▸ **AIM OF THE TASK**: Write out exactly the lines below starting at the one containing "Open the purple monster thumbnail image" and ending at the one containing "Given: Show the Graphiques tab". Omit every picture.

▸ **LISTED RECORDS**:

* * * * * * * * *

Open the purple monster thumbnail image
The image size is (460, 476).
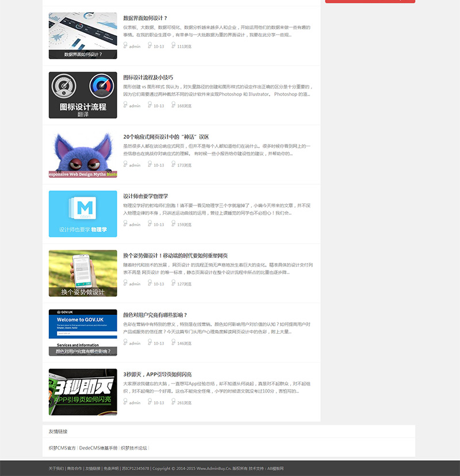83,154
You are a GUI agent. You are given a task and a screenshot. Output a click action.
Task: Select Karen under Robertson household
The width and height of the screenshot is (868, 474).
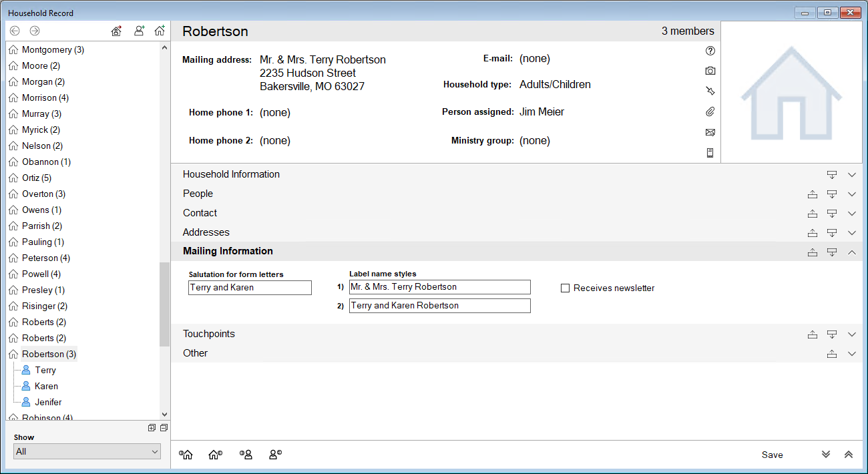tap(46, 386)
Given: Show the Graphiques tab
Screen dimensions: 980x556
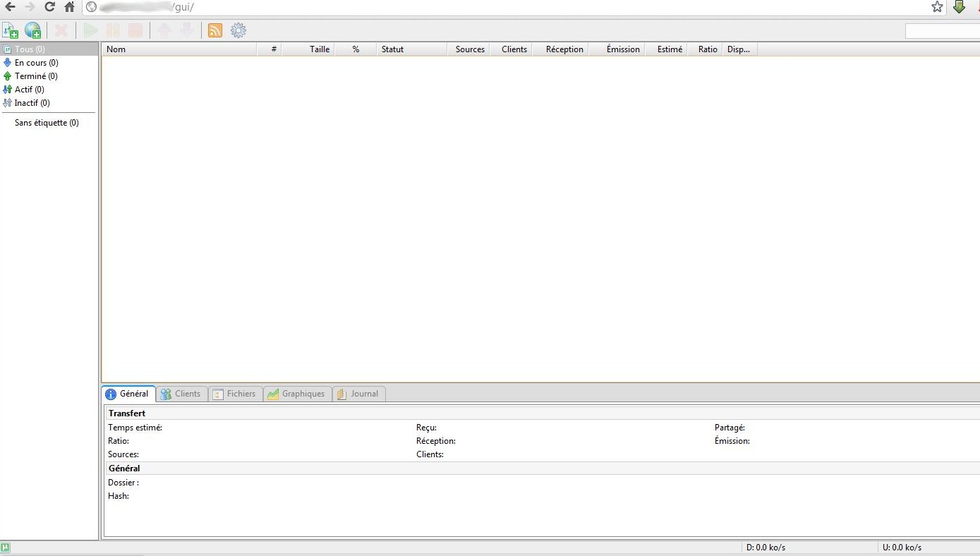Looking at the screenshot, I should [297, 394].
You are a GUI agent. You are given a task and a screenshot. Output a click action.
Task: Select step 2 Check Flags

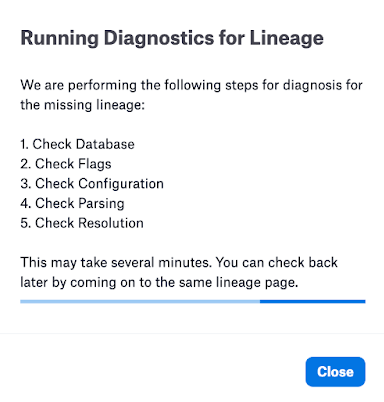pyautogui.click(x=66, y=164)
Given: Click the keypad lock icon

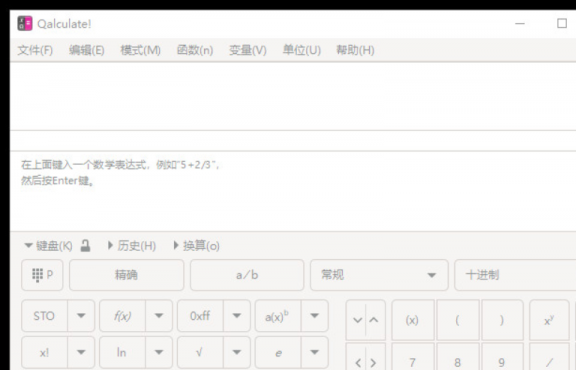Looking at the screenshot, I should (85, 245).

* * * * * * * * *

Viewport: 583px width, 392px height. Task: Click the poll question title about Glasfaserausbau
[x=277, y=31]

* * * * * * * * *

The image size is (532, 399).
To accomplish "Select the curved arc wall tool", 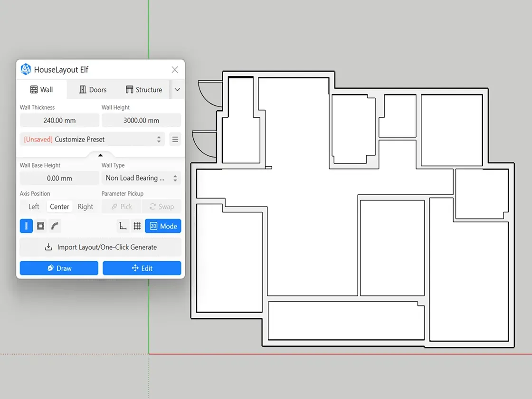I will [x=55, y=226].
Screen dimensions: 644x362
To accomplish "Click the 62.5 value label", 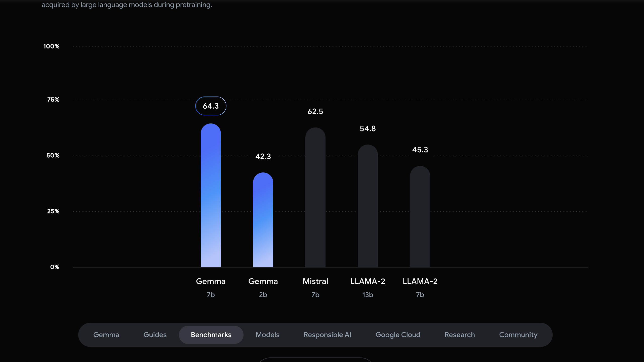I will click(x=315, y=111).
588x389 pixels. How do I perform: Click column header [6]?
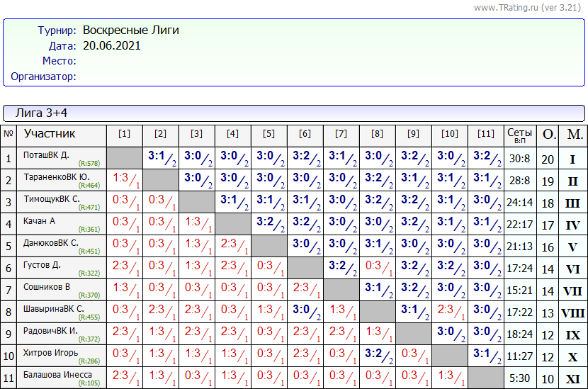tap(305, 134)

* * * * * * * * *

▸ **THE COMPLETED TASK**:
Open the purple monster thumbnail image
The image size is (460, 476).
83,154
You are a GUI agent. You are given a task and a screenshot. Output a click action.
Task: Select Karen under Robertson household
The width and height of the screenshot is (868, 474).
tap(46, 386)
Given: Show the Graphiques tab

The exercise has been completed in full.